# What this task involves
Edit the items below by replacing every occurrence of "sidebar" with "navigation panel" and leaving all other text unchanged. Omit the pictures from your answer.

# Data lines
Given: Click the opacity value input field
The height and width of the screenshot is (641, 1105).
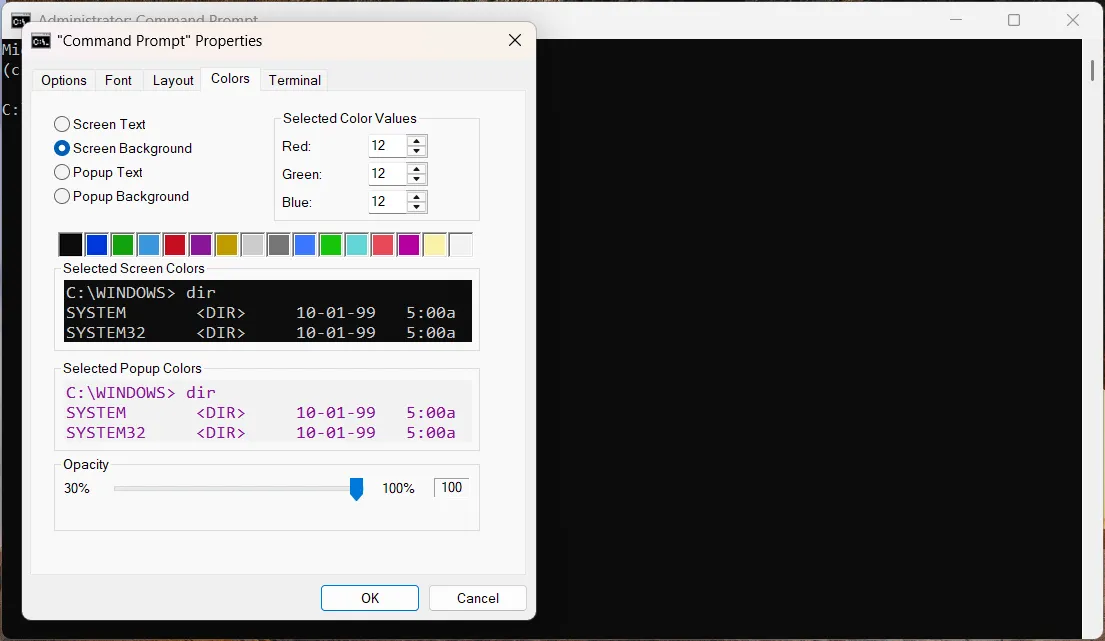Looking at the screenshot, I should 451,487.
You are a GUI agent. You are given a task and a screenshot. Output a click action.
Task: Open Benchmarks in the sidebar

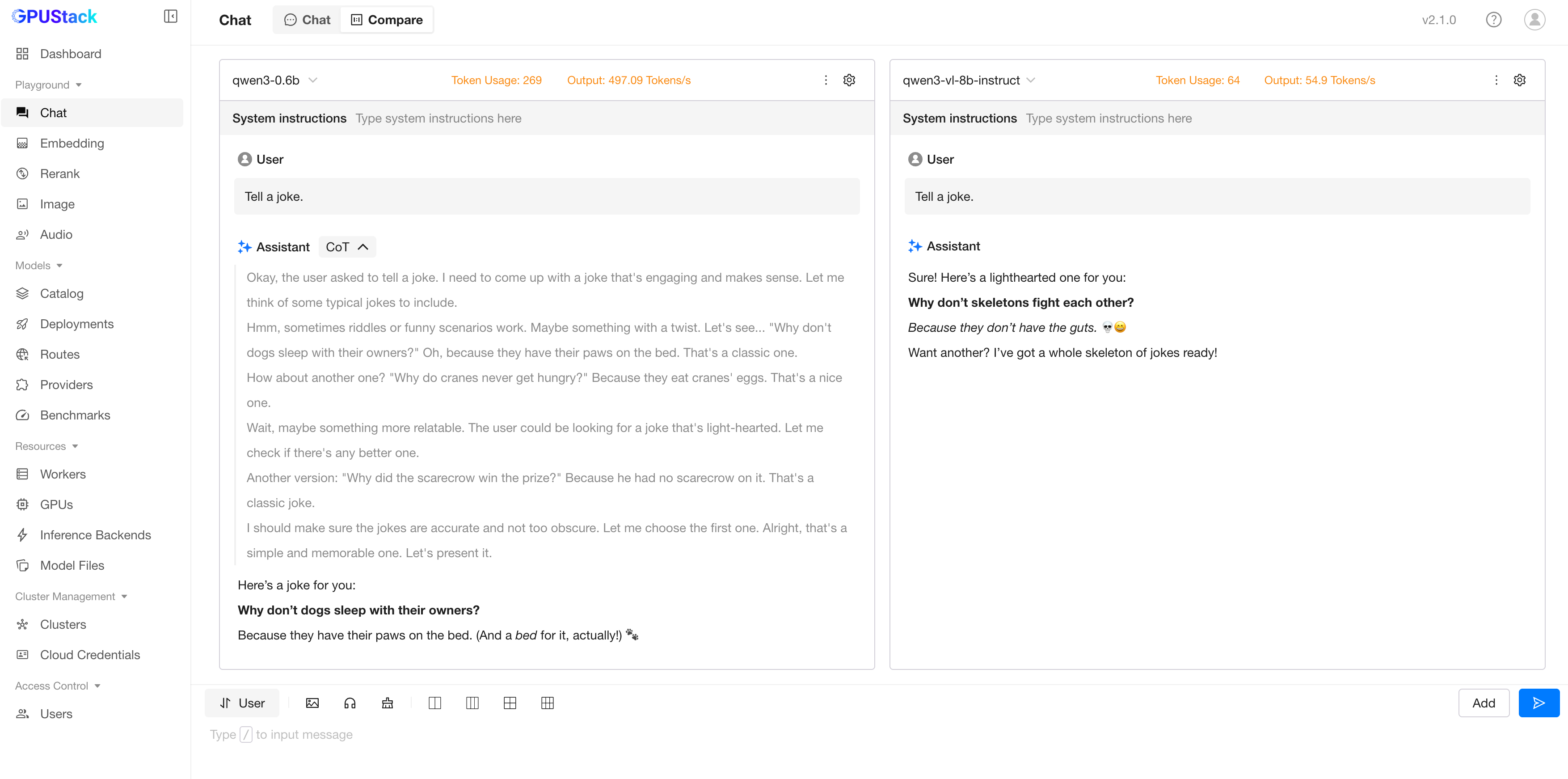(x=75, y=415)
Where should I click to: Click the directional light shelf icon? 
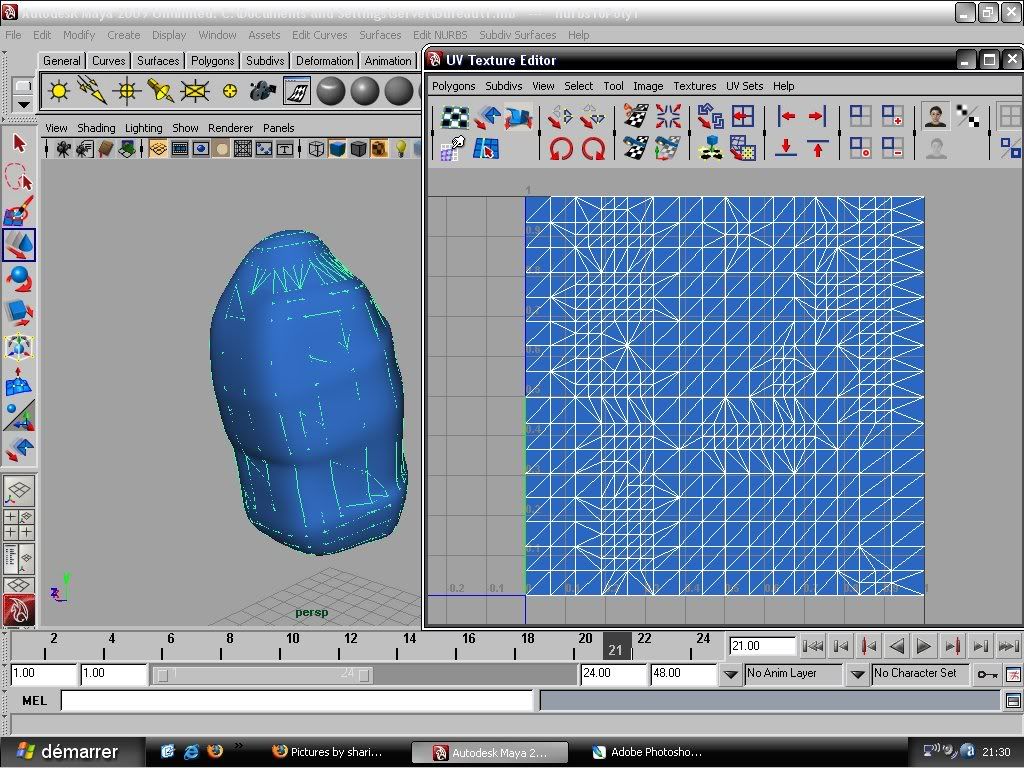tap(92, 92)
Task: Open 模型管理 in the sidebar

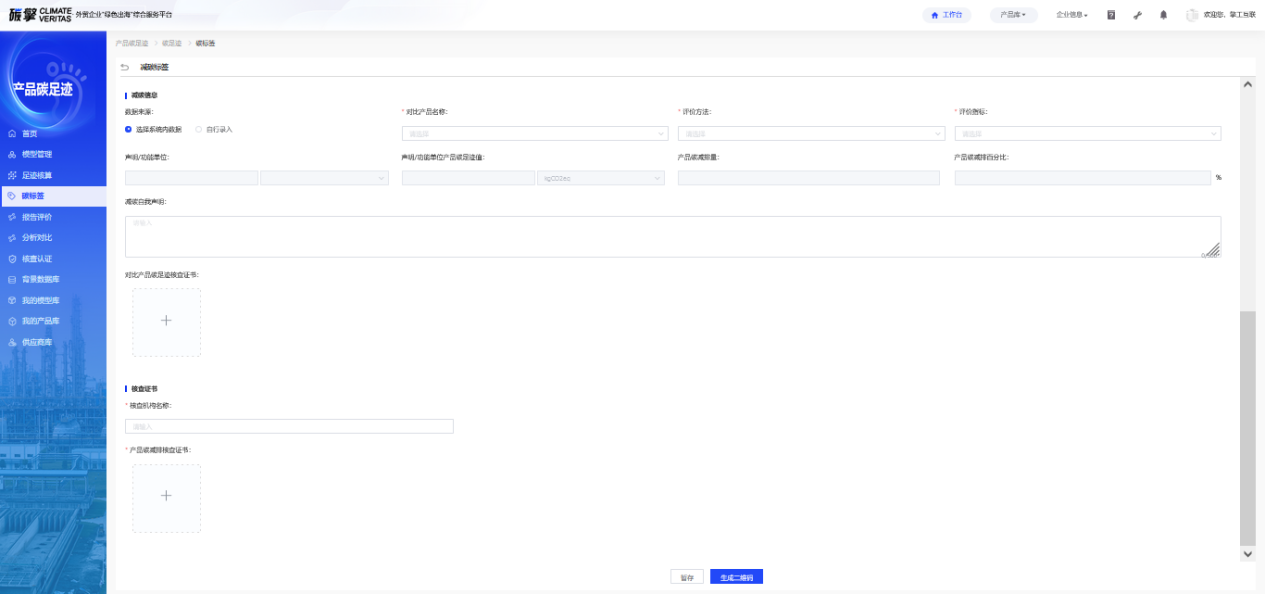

# Written solution
Given: Click the opacity value input field
The height and width of the screenshot is (641, 1105).
Looking at the screenshot, I should 451,487.
You are a GUI agent. You are given a task and a screenshot. Output a click action.
Task: Open Benchmarks in the navigation panel

(x=75, y=415)
Where should I click to: Click the directional light shelf icon? 
tap(92, 92)
Task: Open 模型管理 in the navigation panel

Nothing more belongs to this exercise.